Last Thursday, Arizona Superintendent of Public Instruction John Huppenthal did an interesting turn-around (OK, well maybe not so interesting or surprising since this is Huppenthal after all, whose election wasn't actually based on improving education or getting more money in Arizona's classrooms, but fighting "La Raaaaza"). At a press conference announcing annual school grades and AIMS test scores, Huppenthal said that schools in Arizona need more money.
“We know that the stress from the finances of the last couple of years are a significant distraction from the educational mission, and that the Legislature needs to do something about it,” Huppenthal said.
“Our school system needs to be compensated at least for inflation,” he said. “And they need a little bit of catch-up ground from the cuts over the last couple of years.”

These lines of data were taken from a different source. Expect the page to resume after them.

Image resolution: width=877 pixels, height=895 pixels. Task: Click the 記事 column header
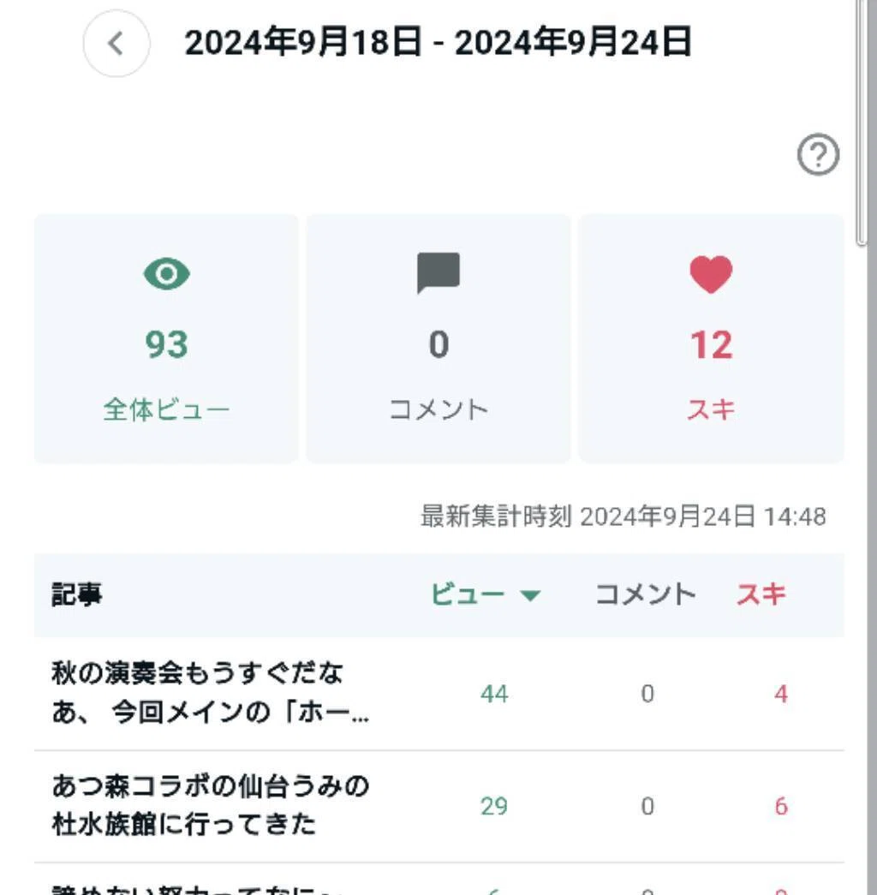pos(76,594)
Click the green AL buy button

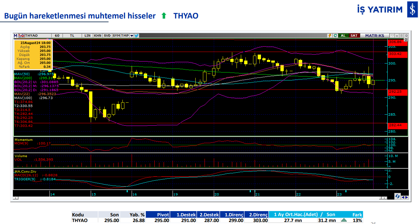[x=343, y=35]
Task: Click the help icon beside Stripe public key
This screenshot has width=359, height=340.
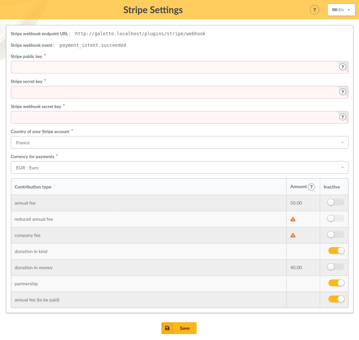Action: click(343, 67)
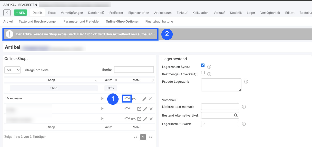Remove Manomano shop using the X icon
This screenshot has width=312, height=147.
point(150,99)
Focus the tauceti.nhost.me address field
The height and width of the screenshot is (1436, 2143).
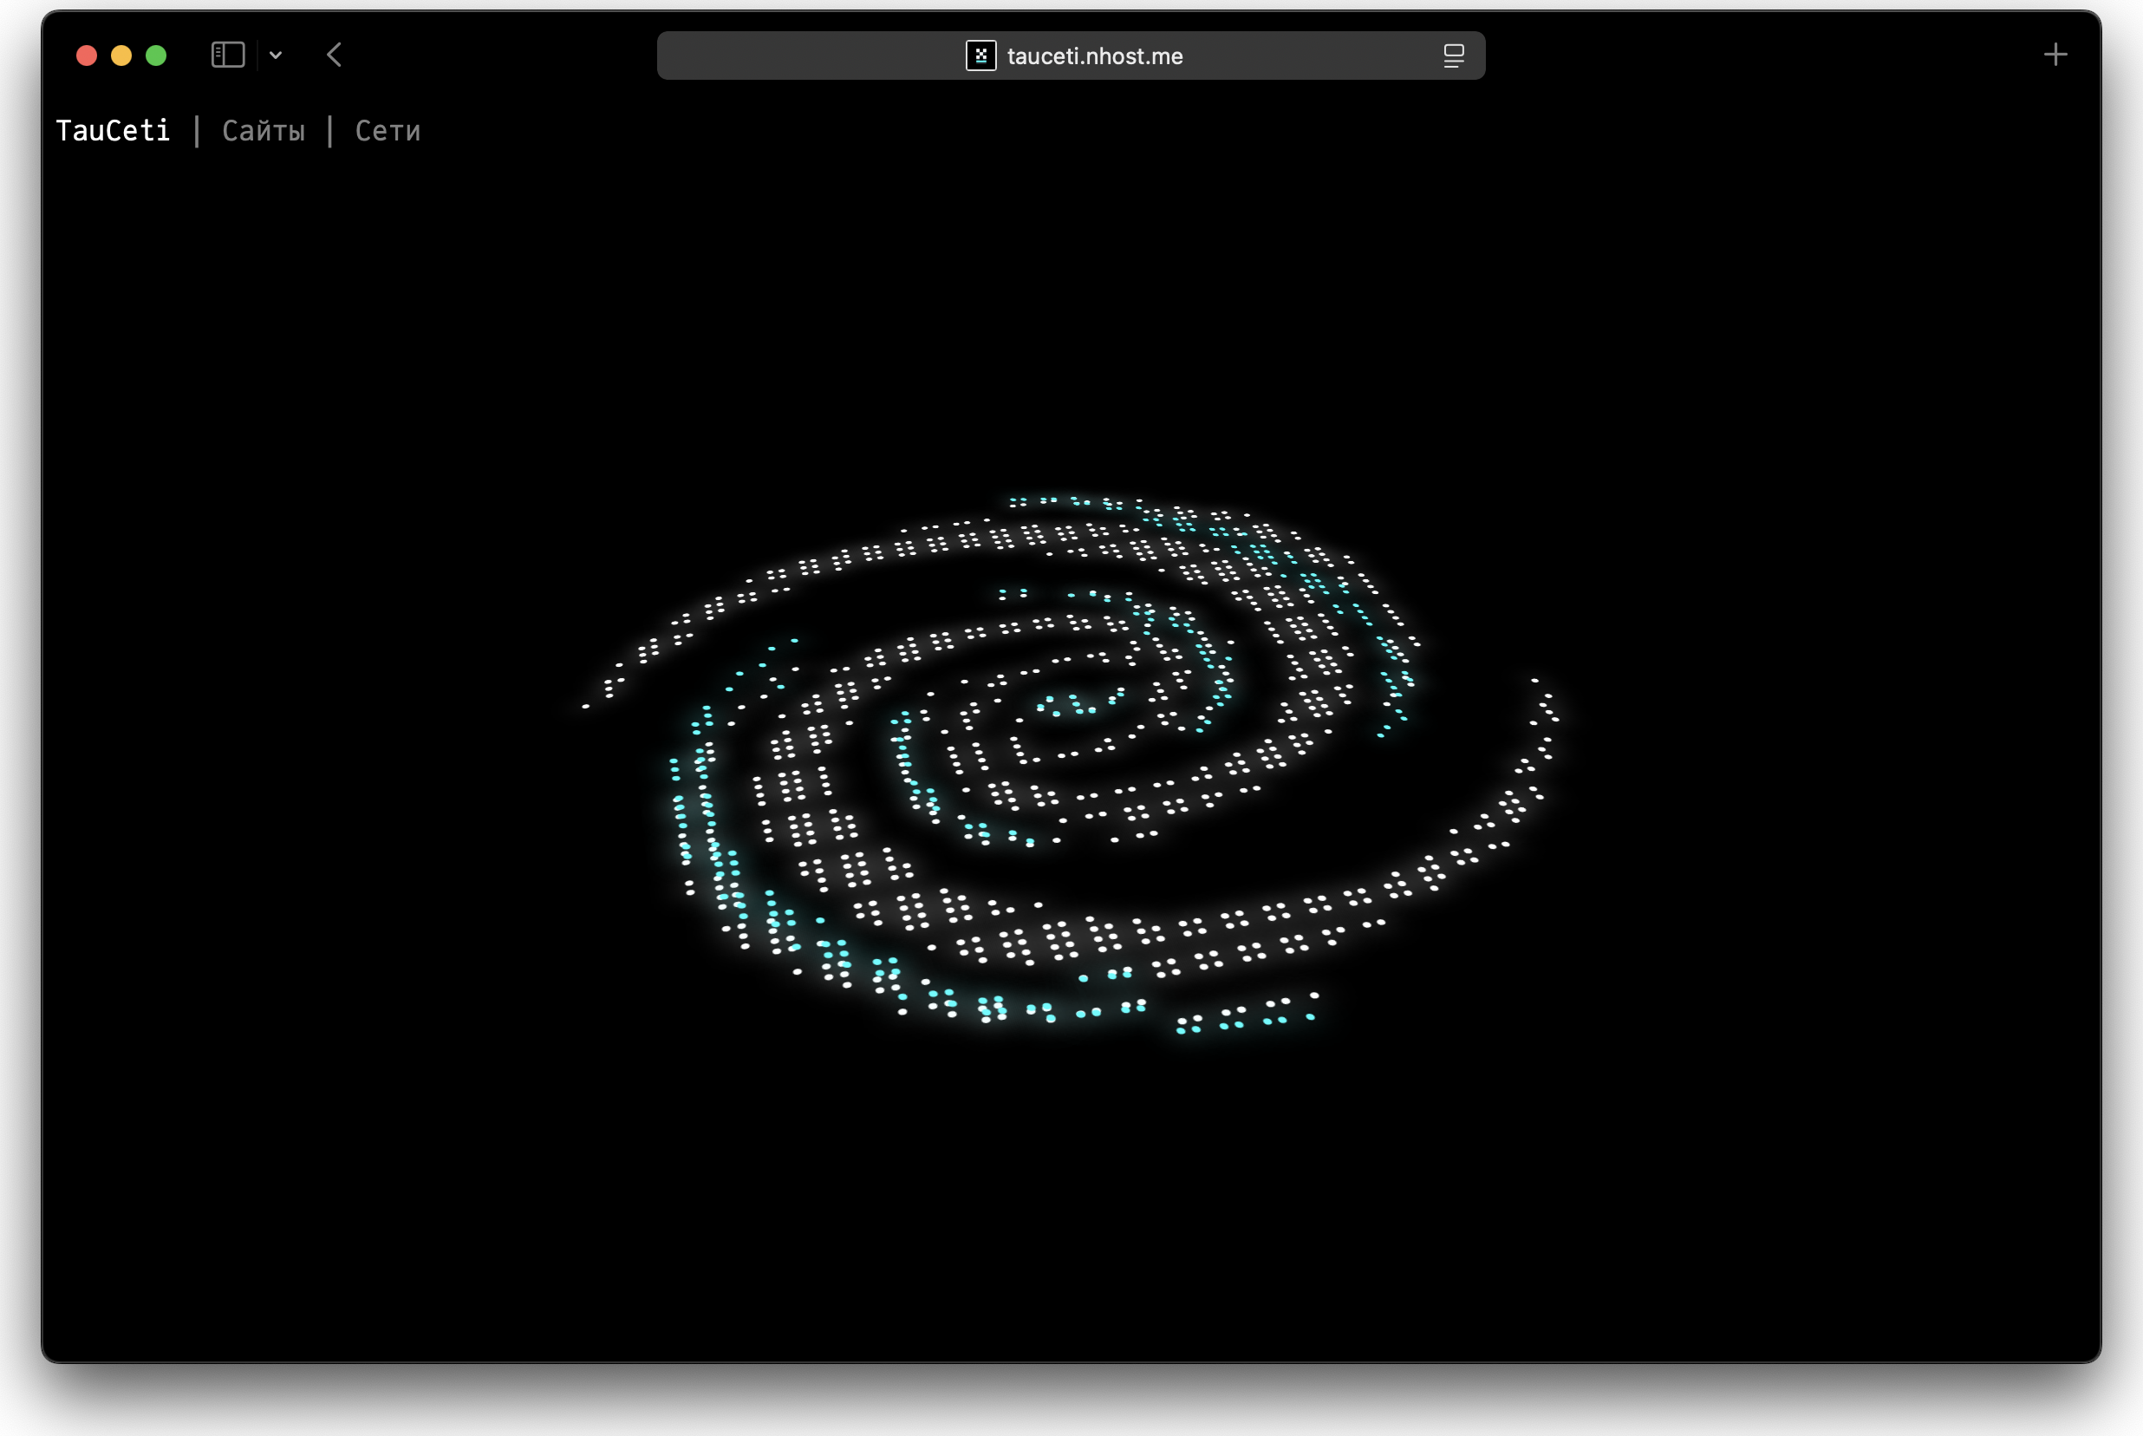1094,56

According to a story by Howard Fischer, Huppenthal complained about the Legislature's corporate tax giveaways hurting most of all. It's what "loser states do," he said.
Seems like House Speaker Andy Tobin didn't take too kindly to that remark and pointed out what education supporters were thinking all along: Hey, didn't Huppenthal, a fellow Republican, support those education cuts when he was a state lawmaker?
But the superintendent, a former Republican state legislator, also took a broad swipe at his former colleagues and the governor for approving “corporate giveaways,” calling them “inappropriate.”
Huppenthal said he does not oppose broad-based tax relief, like the nearly 30-percent cut in corporate income tax rates approved by lawmakers two years ago.
“What I'm not comfortable with is buying growth, making these deals,” he said. “I think that's corrupt.”
And Huppenthal said it's also bad policy.
“The economic research is clear: That's what loser states do,” he said.
The comments annoyed House Speaker Andy Tobin.
“I find it very disconcerting that the superintendent of public education does not understand the value of job creation so that we can put more money back into the education system and especially K-12,” he said.
Tobin also took a slap of his own at Huppenthal.
He said the superintendent never lobbies lawmakers for more classroom funding, instead making his priority to get $32 million to replace his agency's aging data system; a point Huppenthal did not dispute. And Tobin said that if Huppenthal, a former lawmaker, is unhappy with the state's economic development policies he should run for the Legislature again.
Under Tobin, the cuts and tax breaks remain justified as a means to help education, but remember school districts are now under the weight of the Common Core curriculum that requires a huge technology and training implementation in order to take the yearly test on computer.
What a difference a year (and reality) makes. Last year, the Arizona Capitol Times reported on the state implementing the common core standards and guidelines that need to be in place by this school year. Huppenthal didn't seem to care about education funding back then:
Huppenthal said that budget constraints won’t interfere with implementation of the new standards.
“Can we roll out the common core within the current resource restraint? Absolutely we can,” Huppenthal said. “Would we like to have more resources? Oh, you better believe it. But we’re prepared to operate under multiple environments and get the mission accomplished.”